Hubungan Akses Layanan Kesehatan Dengan Ketidakpatuhan Regimen Terapeutik Penderita Hipertensi Di Puskesmas Simpang Tiga Kota Pekanbaru
Quick Access
Institutional Metadata
Abstract
Hipertensi adalah kondisi seseorang mengalami peningkatan tekanan darah di atas nilai normal, ketidakpatuhan terhadap perawatan medis menjadi masalah kesehatan masyarakat yang signifikan dan khususnya memprihatinkan bagi pasien dengan kondisi kronis. Beberapa faktor yang menghambat akses pelayanan kesehatan di Indonesia yaitu faktor internal dan eksternal. Penelitian ini bertujuan untuk mengetahui hubungan akses layanan kesehatan dengan ketidakpatuhan regimen terapetik penderita hipertensi di Puskesmas Simpang Tiga Kota Pekanbaru. Penelitian ini merupakan penelitian kuantitatif dengan desain korelasi dengan pendekatan cross sectional.
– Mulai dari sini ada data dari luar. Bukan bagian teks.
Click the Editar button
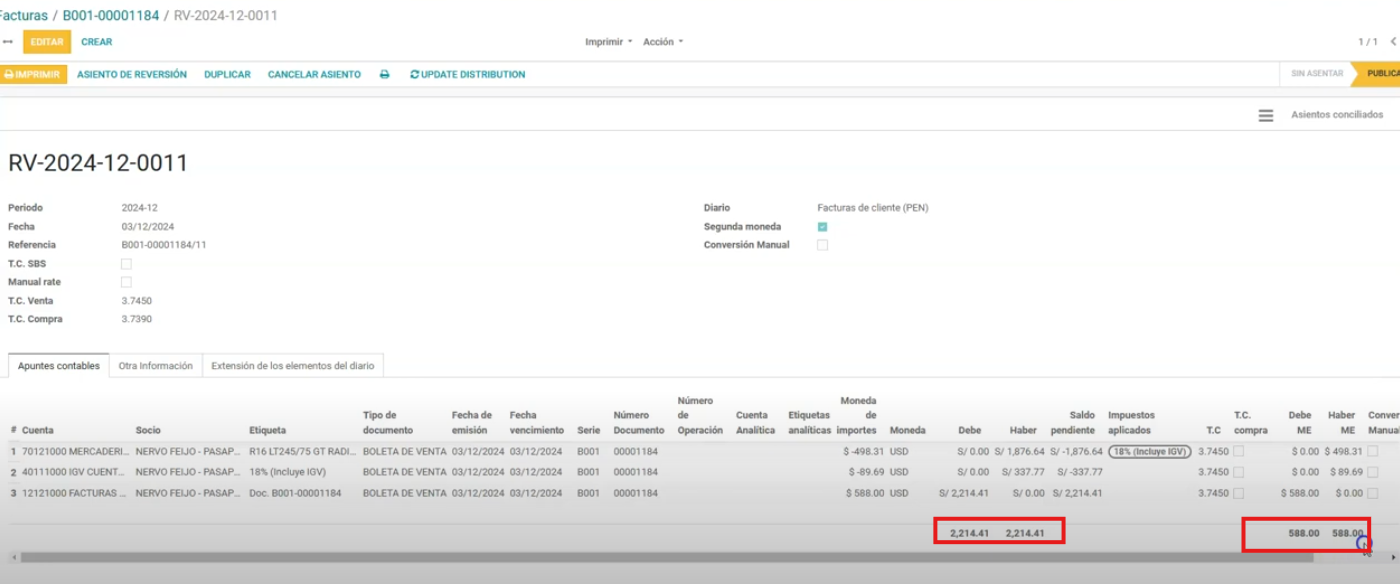Viewport: 1400px width, 584px height. (47, 42)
Sampel penelitian ini adalah 86 responden yang datang berobat ke Puskesmas Simpang Tiga Kota Pekanbaru pada tanggal 1 juli sampai 9 juli 2025 dan teknik sampling yang digunakan adalah Accidental Sampling. Instrumen penelitian ini menggunakan kuesioner akses layanan kesehatan dan kuesioner MMAS-8 (Morisky Medication Adherence Scale). Analisis yang digunakan adalah analisis univariat dengan karakteristik responden dan analisis bivariat dengan menggunakan uji chi square. Hasil penelitian ini didapatkan bahwa akses layanan kesehtan mayoritas mudah sebanyak 55 orang (64,0%), dan ketidakpatuhan regimen terapeutik mayoritas sedang 39 orang(45,3%) dan uji statistik chi square didapatkan nilai p value = 0,000 < 0,05 yang artinya H0 ditolak, sehingga dapat disimpulkan terdapat hubungan akses layanan kesehatan dengan ketidakpatuhan regimen terapeutik penderita hipertensi di Puskesmas Simpang Tiga Kota Pekanbaru
Hypertension is a condition where a person experiences an increase in blood pressure above normal values. Non-compliance with medical treatment is a significant public health problem and is particularly concerning for patients with chronic conditions. Several factors hinder access to health services in Indonesia, namely internal and external factors. This study aims to determine the relationship between access to health services and non-compliance with therapeutic regimens for hypertension patients at the Simpang Tiga Community Health Center in Pekanbaru City. This study is a quantitative study with a correlation design with a cross-sectional approach. The sample of this study was 86 respondents who came for treatment to the Simpang Tiga Community Health Center in Pekanbaru City on July 1 to July 9, 2025 and the sampling technique used was Accidental Sampling. This research instrument used a health service access questionnaire and the MMAS-8 (Morisky Medication Adherence Scale) questionnaire. The analysis used was univariate analysis with respondent characteristics and bivariate analysis using the chi-square test. The results of this study showed that access to health services was easy for the majority of 55 people (64.0%), and non-compliance with therapeutic regimens was moderate for the majority of 39 people (45.3%) and the chi square statistical test obtained a p value = 0.000 < 0.05 which means H0 is rejected, so it can be concluded that there is a relationship between access to health services and non-compliance with therapeutic regimens for hypertension sufferers at the Simpang Tiga Community Health Center in Pekanbaru City.